La controrivoluzione nacque dall’esigenza di contrastare quel movimento rivoluzionario, d’ispirazione liberale, sorto con la Repubblica Partenopea sulla scia della Rivoluzione francese del 1789. Alla costituzione del nuovo stato (22- 23 gennaio 1799), le province furono riorganizzate in 11 dipartimenti incluso quello “del Sele” con Salerno capoluogo (Legge 9 febbraio 1799).

Il Dipartimento era composto in 13 cantoni e quello di Salerno comprendeva 21 comuni. Molti centri provvidero a distruggere i simboli regi del passato mentre s’innalzavano gli “alberi della libertà” che costituivano l’emblema liberale dei repubblicani. Verso la metà di febbraio il malcontento sulla repubblica crebbe a dismisura: in attesa di eventuali rivolte fu disposto un contingente di soldati francesi comandato dal generale Giuseppe Schipani.

Il grosso delle truppe venne concentrato nella città di Salerno; alcuni distaccamenti inviati in zone limitrofe come ad esempio Vietri, Cava e l’attuale Agro Nocerino. I focolai d’insurrezione di colpo si alimentarono con la sollevazione del villaggio di Cetara della Cava (22 febbraio) e l’uccisione di una cinquantina di francesi dopo che avevano tentato d’impadronirsi di un veliero di proprietà dei fratelli Autori.

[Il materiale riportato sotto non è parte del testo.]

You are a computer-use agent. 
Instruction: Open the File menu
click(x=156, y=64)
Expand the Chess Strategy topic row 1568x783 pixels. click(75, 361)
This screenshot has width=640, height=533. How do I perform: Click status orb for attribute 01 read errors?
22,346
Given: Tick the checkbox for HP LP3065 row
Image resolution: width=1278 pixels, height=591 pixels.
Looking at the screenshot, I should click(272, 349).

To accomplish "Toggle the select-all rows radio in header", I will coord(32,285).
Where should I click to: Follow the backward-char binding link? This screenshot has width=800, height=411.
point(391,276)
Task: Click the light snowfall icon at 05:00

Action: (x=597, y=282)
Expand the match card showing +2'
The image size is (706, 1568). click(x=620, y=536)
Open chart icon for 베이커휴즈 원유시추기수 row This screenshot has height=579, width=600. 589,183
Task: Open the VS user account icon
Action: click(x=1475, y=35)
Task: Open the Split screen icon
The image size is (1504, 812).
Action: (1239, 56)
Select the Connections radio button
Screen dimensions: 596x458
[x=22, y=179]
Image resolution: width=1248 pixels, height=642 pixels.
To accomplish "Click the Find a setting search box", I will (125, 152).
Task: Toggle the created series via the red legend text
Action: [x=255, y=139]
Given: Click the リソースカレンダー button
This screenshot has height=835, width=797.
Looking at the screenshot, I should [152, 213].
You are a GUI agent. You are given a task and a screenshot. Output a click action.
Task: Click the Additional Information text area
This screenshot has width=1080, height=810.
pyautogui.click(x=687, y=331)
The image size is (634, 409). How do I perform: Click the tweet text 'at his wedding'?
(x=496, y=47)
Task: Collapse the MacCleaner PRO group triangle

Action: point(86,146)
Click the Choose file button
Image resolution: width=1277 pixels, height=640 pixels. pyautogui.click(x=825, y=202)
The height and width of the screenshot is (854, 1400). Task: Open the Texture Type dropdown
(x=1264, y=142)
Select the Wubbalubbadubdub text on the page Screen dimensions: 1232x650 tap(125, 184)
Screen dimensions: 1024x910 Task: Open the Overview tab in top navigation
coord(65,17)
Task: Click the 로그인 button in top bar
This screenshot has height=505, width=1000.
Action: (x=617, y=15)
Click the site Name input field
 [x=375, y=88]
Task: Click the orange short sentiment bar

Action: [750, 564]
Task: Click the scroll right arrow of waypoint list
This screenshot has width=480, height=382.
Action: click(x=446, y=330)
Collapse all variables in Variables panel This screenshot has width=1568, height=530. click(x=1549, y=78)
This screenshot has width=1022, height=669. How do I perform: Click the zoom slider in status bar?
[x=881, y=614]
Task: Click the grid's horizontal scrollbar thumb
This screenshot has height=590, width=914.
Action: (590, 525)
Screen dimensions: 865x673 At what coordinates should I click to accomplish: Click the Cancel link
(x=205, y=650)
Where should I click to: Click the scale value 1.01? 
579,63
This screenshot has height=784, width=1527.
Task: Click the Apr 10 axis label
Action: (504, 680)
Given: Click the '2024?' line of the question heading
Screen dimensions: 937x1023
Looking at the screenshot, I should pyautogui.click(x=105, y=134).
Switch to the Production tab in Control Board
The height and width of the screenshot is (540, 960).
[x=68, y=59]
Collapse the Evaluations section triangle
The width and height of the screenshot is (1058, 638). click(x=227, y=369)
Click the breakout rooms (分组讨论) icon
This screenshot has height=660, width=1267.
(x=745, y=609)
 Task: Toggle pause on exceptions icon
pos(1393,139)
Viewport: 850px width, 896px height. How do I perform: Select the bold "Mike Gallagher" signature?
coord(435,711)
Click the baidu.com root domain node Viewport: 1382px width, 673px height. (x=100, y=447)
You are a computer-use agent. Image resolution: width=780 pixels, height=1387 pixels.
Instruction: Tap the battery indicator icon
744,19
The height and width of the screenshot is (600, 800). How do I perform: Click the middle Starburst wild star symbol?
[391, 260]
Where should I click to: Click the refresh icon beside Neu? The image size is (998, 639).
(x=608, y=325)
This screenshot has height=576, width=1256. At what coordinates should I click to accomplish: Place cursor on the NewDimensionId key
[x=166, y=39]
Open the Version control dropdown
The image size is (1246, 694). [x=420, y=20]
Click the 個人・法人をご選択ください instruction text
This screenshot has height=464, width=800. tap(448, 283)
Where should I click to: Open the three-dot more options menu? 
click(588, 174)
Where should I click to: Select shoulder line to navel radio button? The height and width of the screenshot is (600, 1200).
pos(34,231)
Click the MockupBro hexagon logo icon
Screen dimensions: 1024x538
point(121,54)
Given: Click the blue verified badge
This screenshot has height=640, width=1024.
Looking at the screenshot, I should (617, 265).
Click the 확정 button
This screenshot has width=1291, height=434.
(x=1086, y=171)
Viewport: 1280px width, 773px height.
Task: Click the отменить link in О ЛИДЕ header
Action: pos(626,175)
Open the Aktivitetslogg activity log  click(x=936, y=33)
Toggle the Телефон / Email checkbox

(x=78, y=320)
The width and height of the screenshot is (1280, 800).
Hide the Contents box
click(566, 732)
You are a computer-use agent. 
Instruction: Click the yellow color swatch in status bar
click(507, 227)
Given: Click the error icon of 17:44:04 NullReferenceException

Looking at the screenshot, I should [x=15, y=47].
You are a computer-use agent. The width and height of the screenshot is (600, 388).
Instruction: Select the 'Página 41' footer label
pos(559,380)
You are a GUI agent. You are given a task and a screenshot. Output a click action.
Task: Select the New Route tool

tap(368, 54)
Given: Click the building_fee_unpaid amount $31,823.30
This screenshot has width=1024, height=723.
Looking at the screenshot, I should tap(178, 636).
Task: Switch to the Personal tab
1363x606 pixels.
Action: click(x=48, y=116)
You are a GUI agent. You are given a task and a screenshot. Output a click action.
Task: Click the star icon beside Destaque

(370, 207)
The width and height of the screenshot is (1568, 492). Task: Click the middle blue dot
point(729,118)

L’eco della sommossa arrivò nel resto del vecchio territorio cavese (25-28 febbraio). Anche le zone del nocerino, dei picentini e dell’ebolitano furono animate contro le truppe francesi. Per tutto il mese di marzo il dipartimento diventò una polveriera. Agli inizi di aprile circolavano delle voci su una possibile insurrezione organizzata dai vescovi e dagli inglesi che avevano le loro navi ancorate nel golfo di Salerno. Il 25 aprile i britannici minacciarono di bombardare la città qualora non fosse stato abbattuto il locale albero della libertà (reciso nella mattina dello stesso giorno). I repubblicani, con in testa il Commissario del dipartimento, Ferdinando Ruggi d’Aragona, chiesero aiuto a Napoli.

La situazione divenne tragica con l’attacco delle truppe francesi del generale François Watrin il 27 aprile. Incendi, distruzione e altri tipi di soprusi subirono gli abitanti di Cava,Vietri, Salerno e Cetara. Domate le rivolte, Ruggi, conoscendo il vivo rancore dei nemici e della popolazione, attivò la difesa sui punti più alti della città per tenere a bada la situazione.

L’azione sanfedista del 10 maggio ai danni dei giacobini segnò l’epilogo del sogno repubblicano. Il generale Étienne Macdonald e le sue truppe avevano da tempo abbandonato la capitale per risalire la penisola lasciando il governo ai patrioti locali. Con la presa della città di Napoli (13 giugno) e la resa degli ultimi forti il 21, la Repubblica Partenopea cessò di esistere.